[Stored records]
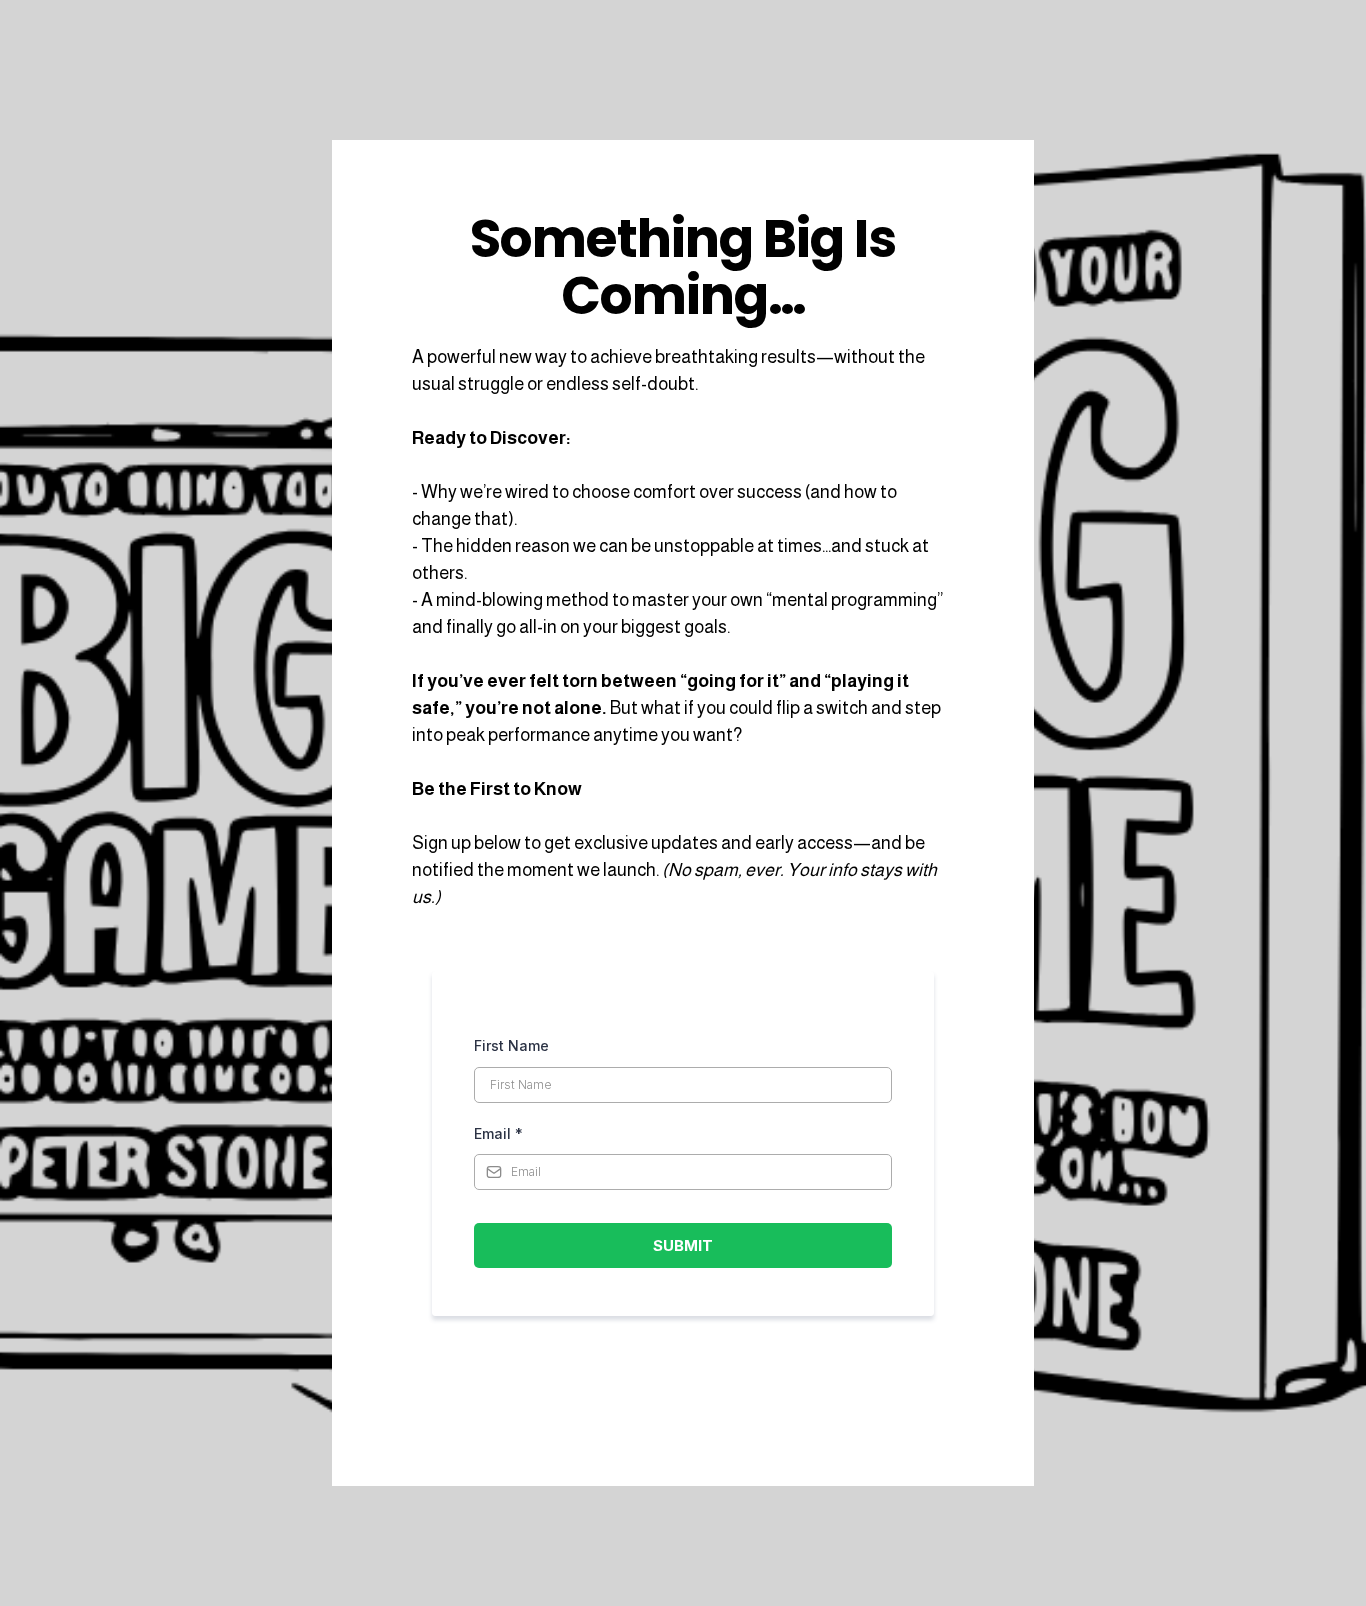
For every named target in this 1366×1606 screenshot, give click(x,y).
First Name (511, 1045)
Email (498, 1133)
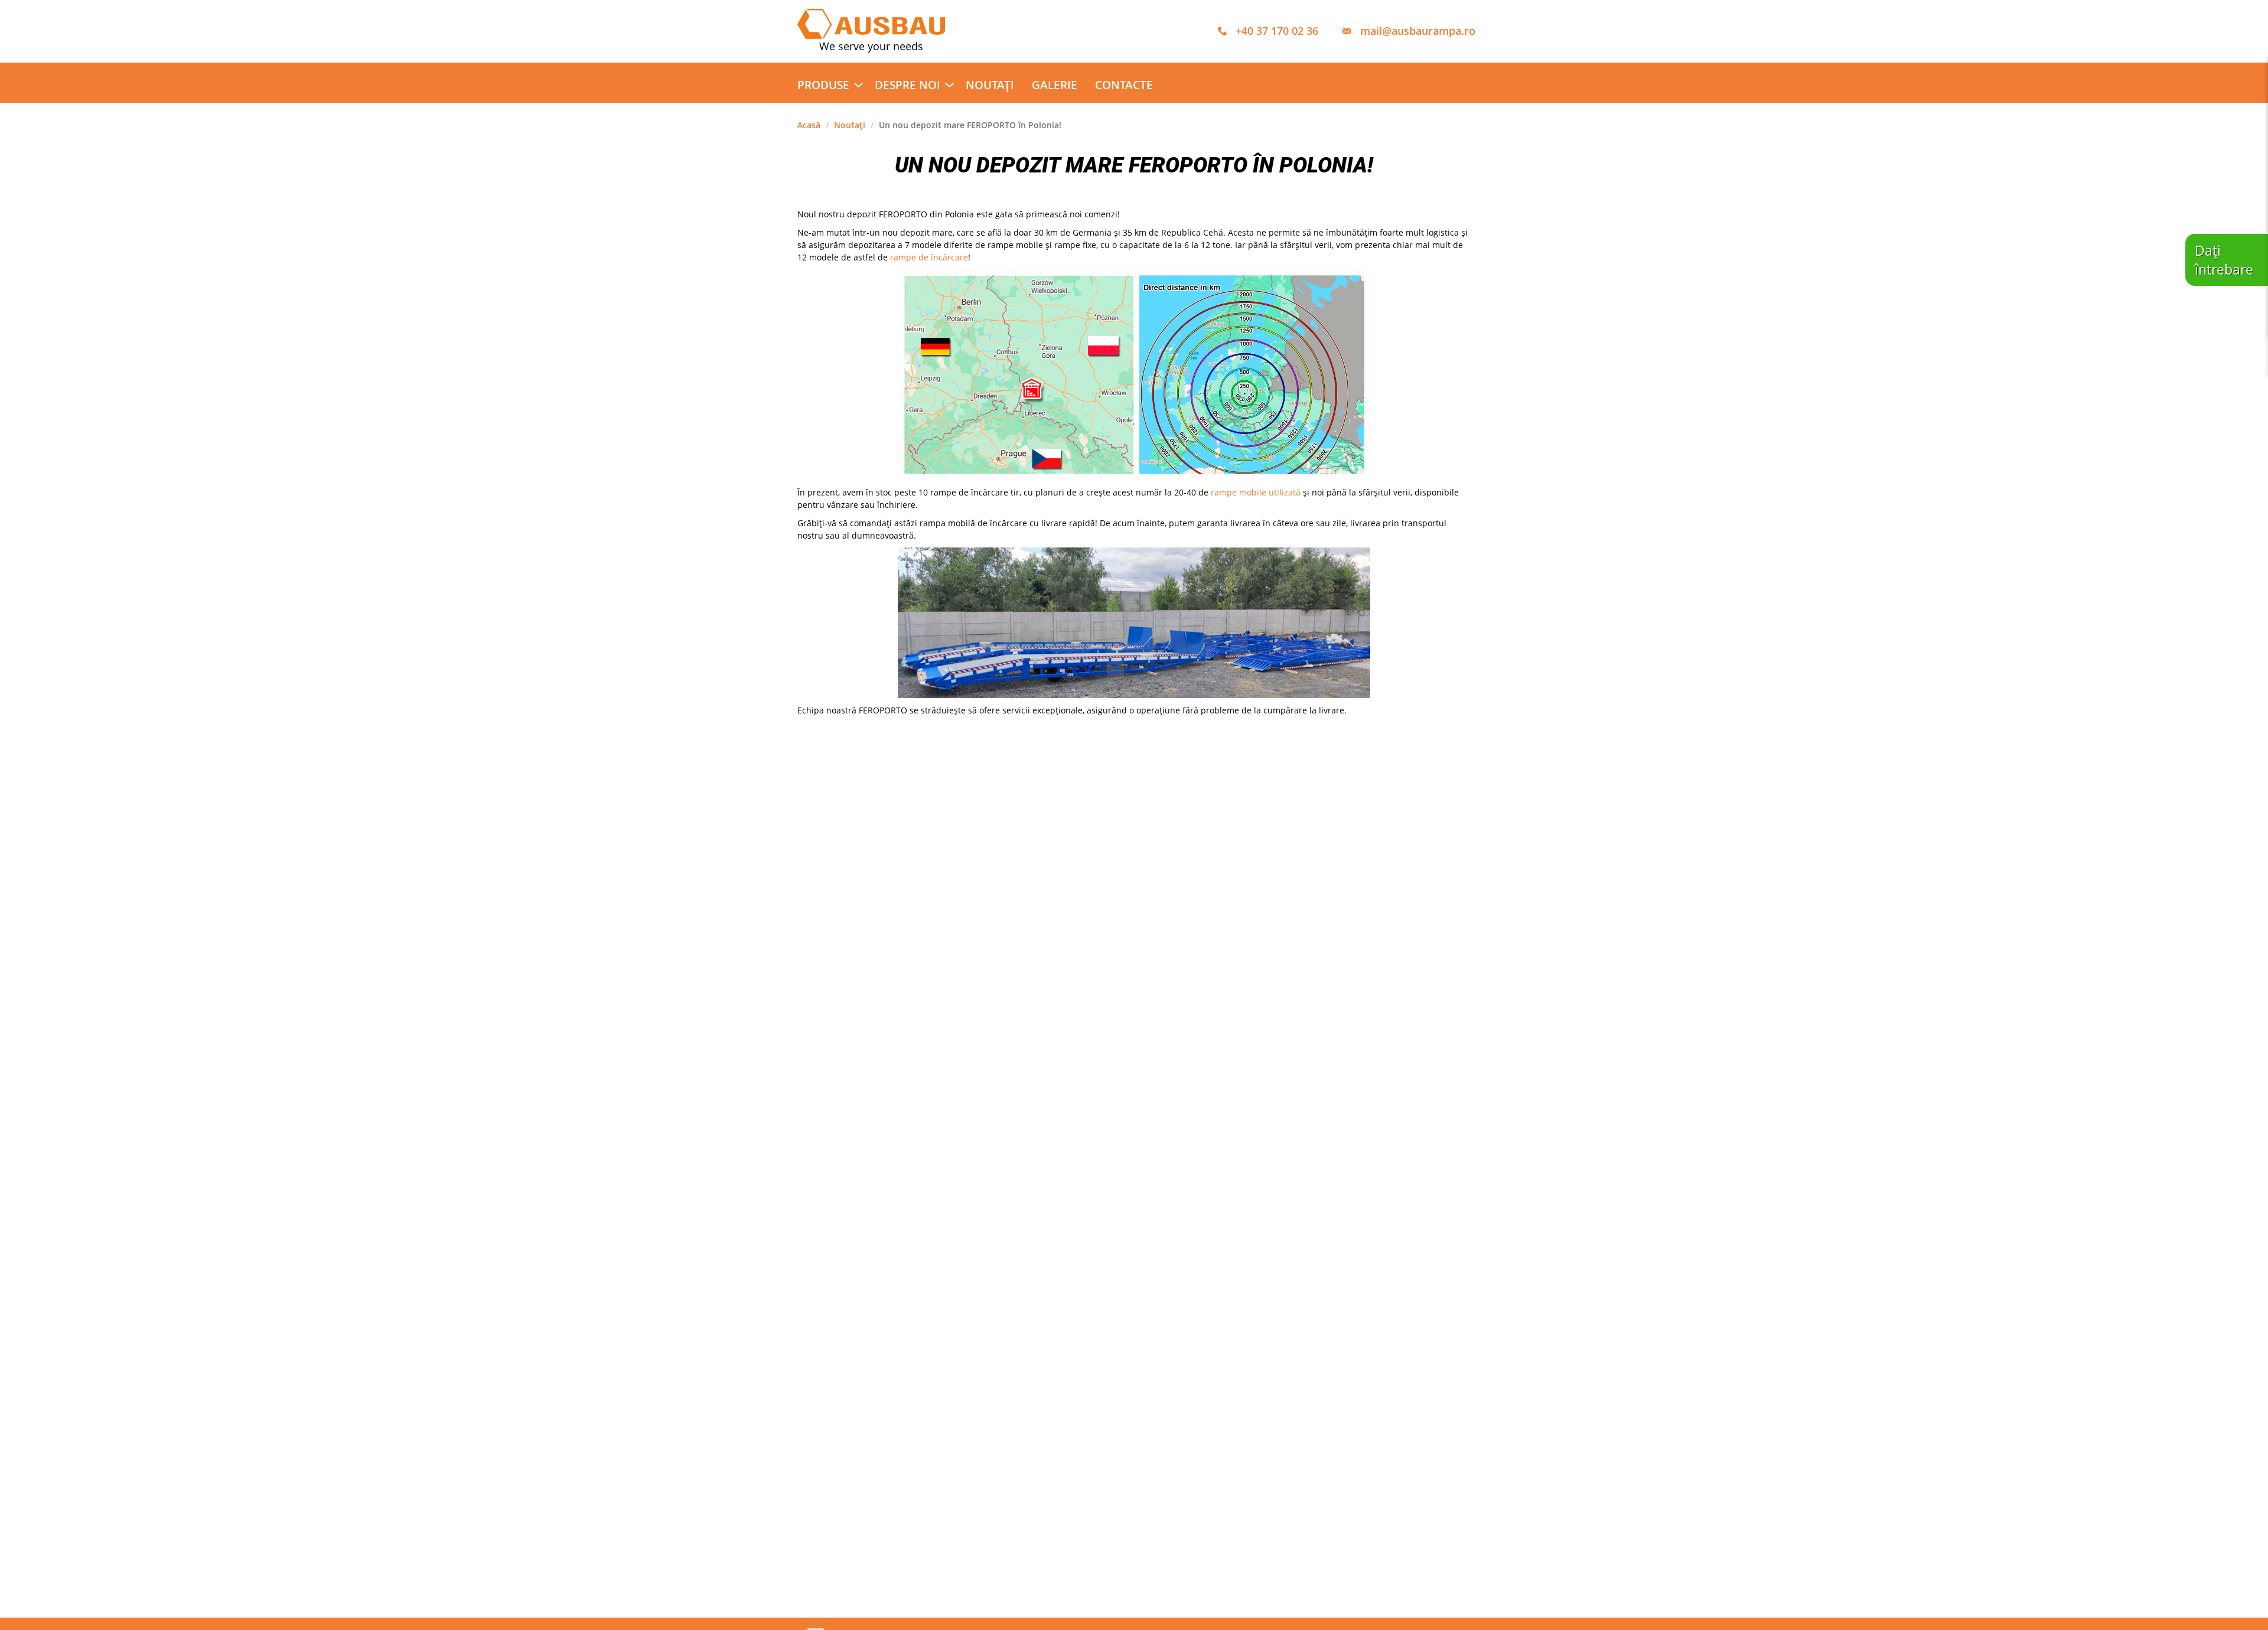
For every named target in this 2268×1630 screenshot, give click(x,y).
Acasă (808, 125)
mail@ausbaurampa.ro (1417, 31)
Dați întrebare (2224, 260)
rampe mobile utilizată (1256, 492)
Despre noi (907, 85)
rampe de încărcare (929, 257)
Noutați (990, 85)
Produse (823, 85)
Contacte (1124, 85)
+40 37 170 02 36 (1277, 31)
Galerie (1054, 85)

=== REQUIREMENT ===
Output each line above exactly as it stands, omitting the pictures.

=== SOLUTION BELOW ===
For every named target in this 1366×1606 screenshot, give click(x,y).
First Name (511, 1045)
Email (498, 1133)
For every named target in this 2268×1630 screenshot, give click(x,y).
Acasă (808, 125)
mail@ausbaurampa.ro (1417, 31)
Dați întrebare (2224, 260)
rampe mobile utilizată (1256, 492)
Despre noi (907, 85)
rampe de încărcare (929, 257)
Noutați (990, 85)
Produse (823, 85)
Contacte (1124, 85)
+40 37 170 02 36 (1277, 31)
Galerie (1054, 85)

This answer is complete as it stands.